##### TASK INPUT #####

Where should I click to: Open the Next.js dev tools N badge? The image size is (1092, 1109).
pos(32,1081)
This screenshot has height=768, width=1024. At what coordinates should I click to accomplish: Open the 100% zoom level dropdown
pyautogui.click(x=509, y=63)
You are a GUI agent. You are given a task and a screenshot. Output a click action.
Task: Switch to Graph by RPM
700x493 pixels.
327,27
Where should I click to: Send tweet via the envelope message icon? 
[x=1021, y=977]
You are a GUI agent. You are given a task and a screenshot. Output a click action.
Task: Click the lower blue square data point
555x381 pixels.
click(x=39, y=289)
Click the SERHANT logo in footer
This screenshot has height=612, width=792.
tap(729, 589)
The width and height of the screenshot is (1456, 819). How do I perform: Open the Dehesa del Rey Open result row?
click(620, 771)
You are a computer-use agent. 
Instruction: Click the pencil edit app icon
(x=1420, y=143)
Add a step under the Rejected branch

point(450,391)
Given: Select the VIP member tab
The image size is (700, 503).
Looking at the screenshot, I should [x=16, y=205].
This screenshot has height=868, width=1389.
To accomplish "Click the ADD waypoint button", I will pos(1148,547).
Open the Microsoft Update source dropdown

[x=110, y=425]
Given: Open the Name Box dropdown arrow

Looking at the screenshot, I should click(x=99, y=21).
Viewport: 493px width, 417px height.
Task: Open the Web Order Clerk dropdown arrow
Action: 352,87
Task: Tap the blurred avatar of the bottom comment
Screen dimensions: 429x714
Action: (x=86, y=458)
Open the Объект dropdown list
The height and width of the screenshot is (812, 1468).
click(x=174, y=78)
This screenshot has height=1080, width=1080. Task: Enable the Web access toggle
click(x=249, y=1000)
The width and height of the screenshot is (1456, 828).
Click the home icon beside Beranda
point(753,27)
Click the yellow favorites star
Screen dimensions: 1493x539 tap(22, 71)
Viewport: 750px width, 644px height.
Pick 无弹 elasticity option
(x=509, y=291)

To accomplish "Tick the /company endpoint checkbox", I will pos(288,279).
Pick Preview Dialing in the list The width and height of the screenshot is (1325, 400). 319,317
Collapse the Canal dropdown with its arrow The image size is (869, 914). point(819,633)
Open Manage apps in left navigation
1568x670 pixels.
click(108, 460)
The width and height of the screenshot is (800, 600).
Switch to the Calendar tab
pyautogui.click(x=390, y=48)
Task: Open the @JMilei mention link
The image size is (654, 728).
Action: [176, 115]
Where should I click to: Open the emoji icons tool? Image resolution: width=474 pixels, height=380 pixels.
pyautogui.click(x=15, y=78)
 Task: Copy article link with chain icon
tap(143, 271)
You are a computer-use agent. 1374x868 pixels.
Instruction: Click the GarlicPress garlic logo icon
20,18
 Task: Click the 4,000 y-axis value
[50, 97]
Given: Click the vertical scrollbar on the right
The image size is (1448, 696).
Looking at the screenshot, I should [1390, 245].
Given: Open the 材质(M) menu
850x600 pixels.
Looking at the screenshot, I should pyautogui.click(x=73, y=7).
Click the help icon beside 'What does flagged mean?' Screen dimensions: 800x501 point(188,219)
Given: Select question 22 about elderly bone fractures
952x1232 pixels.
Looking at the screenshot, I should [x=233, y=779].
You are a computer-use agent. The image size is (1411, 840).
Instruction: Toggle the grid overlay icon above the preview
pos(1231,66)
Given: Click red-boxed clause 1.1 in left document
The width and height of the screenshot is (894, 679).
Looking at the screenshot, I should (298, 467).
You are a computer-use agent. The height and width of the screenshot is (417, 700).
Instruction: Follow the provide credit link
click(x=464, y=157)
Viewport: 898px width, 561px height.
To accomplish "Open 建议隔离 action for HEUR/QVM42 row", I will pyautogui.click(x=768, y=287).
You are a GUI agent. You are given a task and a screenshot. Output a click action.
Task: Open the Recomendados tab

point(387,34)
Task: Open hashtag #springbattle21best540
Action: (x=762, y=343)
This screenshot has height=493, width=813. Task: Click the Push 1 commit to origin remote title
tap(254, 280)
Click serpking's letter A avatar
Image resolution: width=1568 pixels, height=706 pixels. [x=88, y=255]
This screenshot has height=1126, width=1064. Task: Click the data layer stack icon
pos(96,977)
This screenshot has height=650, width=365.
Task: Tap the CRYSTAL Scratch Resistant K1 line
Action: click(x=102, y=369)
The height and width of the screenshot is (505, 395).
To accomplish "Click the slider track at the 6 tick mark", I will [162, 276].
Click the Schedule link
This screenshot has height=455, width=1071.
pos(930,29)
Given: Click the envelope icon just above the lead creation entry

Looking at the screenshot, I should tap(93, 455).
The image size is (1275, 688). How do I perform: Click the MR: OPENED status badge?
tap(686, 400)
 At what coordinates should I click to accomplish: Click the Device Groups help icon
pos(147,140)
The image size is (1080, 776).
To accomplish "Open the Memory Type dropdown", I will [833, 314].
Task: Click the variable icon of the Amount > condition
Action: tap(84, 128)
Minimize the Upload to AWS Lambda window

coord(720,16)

#####

#### [WHAT IS EXPECTED]
Set down exactly what runs from the line with "Instruction: Follow the provide credit link" to the last line of the data above, including both of those lines and no others.

#### [COMPLETED EXERCISE]
Instruction: Follow the provide credit link
click(x=464, y=157)
Viewport: 898px width, 561px height.
To accomplish "Open 建议隔离 action for HEUR/QVM42 row", I will pyautogui.click(x=768, y=287).
You are a GUI agent. You are given a task and a screenshot. Output a click action.
Task: Open the Recomendados tab

point(387,34)
Task: Open hashtag #springbattle21best540
Action: (x=762, y=343)
This screenshot has height=493, width=813. Task: Click the Push 1 commit to origin remote title
tap(254, 280)
Click serpking's letter A avatar
Image resolution: width=1568 pixels, height=706 pixels. [x=88, y=255]
This screenshot has height=1126, width=1064. Task: Click the data layer stack icon
pos(96,977)
This screenshot has height=650, width=365.
Task: Tap the CRYSTAL Scratch Resistant K1 line
Action: click(x=102, y=369)
The height and width of the screenshot is (505, 395).
To accomplish "Click the slider track at the 6 tick mark", I will [162, 276].
Click the Schedule link
This screenshot has height=455, width=1071.
pos(930,29)
Given: Click the envelope icon just above the lead creation entry

Looking at the screenshot, I should tap(93, 455).
The image size is (1275, 688). How do I perform: Click the MR: OPENED status badge?
tap(686, 400)
 At what coordinates should I click to accomplish: Click the Device Groups help icon
pos(147,140)
The image size is (1080, 776).
To accomplish "Open the Memory Type dropdown", I will [833, 314].
Task: Click the variable icon of the Amount > condition
Action: tap(84, 128)
Minimize the Upload to AWS Lambda window

coord(720,16)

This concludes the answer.